In honor of Black History Month, we’ve highlighted a few books that celebrate Black music, poetry, art and activism – as well as the artists and culture behind them!

Hey America!
by Stuart Cosgrove
Polygon

This is the untold story of black music – its triumph over racism, segregation, undercapitalised record labels, media discrimination and political anxiety – told through the perspective of the most powerful office in the world: from Louis Armstrong’s spat with President Eisenhower and Eartha Kitt’s stormy encounter with Lady Bird Johnson to James Brown’s flirtation with Nixon, Reaganomics and the ‘Cop Killer’ scandal.

Moving, insightful and wide-ranging, Hey America! charts the evolution of sixties soul from the margins of American society to the mainstream, culminating in the rise of urban hip-hop and the dramatic stand-off between Donald Trump and the Black Lives Matter movement.

Black Man Listen
by Kathy Casimir MacLean
Papillote Press

JR Ralph Casimir was a Pan-Africanist and poet from the Caribbean island of Dominica. He was organizer and General Secretary of the island’s branch of the Universal Negro Improvement Association (1912-1922) and agent for Marcus Garvey’s Black Star Line.

This biography, lovingly written by his granddaughter Kathy Casimir MacLean, is the first in-depth look at the life of this courageous Dominican whose dedication to Pan-Africanist ideas is reflected in his writings and in his links with Garvey and other key African-American figures of the time.

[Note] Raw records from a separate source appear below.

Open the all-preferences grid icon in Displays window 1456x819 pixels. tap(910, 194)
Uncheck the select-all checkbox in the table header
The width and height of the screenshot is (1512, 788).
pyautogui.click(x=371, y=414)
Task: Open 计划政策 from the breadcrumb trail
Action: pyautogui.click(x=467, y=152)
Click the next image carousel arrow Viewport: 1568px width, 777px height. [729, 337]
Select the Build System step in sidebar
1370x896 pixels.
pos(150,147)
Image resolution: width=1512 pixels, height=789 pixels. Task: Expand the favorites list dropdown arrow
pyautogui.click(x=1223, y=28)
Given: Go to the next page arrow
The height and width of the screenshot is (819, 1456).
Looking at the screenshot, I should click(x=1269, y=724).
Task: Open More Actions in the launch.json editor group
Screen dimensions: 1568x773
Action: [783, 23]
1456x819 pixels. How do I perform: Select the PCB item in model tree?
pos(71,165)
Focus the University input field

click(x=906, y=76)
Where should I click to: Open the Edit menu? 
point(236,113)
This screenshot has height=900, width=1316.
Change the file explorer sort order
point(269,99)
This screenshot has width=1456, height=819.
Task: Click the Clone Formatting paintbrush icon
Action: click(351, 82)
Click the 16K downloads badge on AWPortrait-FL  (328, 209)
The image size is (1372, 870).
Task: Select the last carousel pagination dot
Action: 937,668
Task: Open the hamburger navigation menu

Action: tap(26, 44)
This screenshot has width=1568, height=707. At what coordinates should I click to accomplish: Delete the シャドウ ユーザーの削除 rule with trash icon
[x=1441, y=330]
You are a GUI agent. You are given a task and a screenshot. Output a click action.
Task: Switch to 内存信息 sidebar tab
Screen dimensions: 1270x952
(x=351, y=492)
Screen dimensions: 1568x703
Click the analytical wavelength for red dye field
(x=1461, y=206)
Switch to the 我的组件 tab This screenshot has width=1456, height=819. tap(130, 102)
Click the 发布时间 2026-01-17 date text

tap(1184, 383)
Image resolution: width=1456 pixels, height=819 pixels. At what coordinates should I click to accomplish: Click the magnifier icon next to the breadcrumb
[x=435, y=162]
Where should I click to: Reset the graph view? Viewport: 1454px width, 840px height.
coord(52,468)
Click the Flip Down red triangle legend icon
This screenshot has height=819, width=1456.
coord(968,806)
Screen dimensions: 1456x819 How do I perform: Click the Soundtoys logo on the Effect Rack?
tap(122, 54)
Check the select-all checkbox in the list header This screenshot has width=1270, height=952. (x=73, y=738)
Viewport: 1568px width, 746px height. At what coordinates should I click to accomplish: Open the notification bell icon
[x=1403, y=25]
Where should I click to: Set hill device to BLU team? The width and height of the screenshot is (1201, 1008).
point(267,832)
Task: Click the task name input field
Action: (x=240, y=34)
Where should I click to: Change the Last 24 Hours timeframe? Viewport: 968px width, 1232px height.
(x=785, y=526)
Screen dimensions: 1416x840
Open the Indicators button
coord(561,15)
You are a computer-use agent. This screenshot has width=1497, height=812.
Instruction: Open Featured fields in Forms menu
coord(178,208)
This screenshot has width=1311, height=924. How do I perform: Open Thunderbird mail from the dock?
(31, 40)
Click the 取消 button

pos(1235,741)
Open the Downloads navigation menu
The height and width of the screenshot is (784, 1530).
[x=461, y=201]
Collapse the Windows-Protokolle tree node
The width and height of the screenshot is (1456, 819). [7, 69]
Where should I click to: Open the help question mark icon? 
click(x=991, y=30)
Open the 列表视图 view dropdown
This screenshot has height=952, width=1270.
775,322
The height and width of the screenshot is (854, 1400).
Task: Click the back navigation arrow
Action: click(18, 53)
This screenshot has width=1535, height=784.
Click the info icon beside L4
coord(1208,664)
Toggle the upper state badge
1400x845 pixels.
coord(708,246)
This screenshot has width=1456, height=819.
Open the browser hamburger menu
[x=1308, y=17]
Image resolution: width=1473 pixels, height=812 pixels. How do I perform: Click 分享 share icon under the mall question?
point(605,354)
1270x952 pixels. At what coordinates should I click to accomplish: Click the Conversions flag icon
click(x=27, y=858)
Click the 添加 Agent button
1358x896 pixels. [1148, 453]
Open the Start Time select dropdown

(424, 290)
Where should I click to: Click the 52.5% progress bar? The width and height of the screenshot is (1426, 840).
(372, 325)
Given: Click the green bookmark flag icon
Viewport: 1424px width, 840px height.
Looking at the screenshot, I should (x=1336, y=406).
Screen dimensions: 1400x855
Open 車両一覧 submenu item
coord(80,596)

He was also a teacher, church cantor and poet, founding Dominica’s first literary society and publishing the first anthologies of Dominican poetry.

Blues for the White Man
by Fred de Vries
Penguin Random House South Africa

Blues is more than a musical genre: it’s a cultural phenomenon that spans several centuries on both sides of the Atlantic, from slavery to Black Lives Matter, from Jan van Riebeeck to Fees Must Fall, from Robert Johnson to Abdullah Ibrahim.

In Blues for the White Man, Fred de Vries looks for answers in America’s Deep South, drawing historical parallels with South Africa’s experience of colonialism, slavery, racism, civil war, segregation, and protest. Traveling to Atlanta, Memphis, Nashville, New Orleans, and the Mississippi Delta, De Vries speaks to musicians, Black Lives Matter activists, and Trump supporters. He continues the conversation in South Africa, interviewing student protesters, white farmers, and political thought-leaders to develop an understanding of white supremacy and black anger, white fear, and black pain. A fascinating, insightful journey through time and space, Blues for the White Man is a celebration of multiculturalism and a plea for white people to do some ‘second line dancing’ for a change.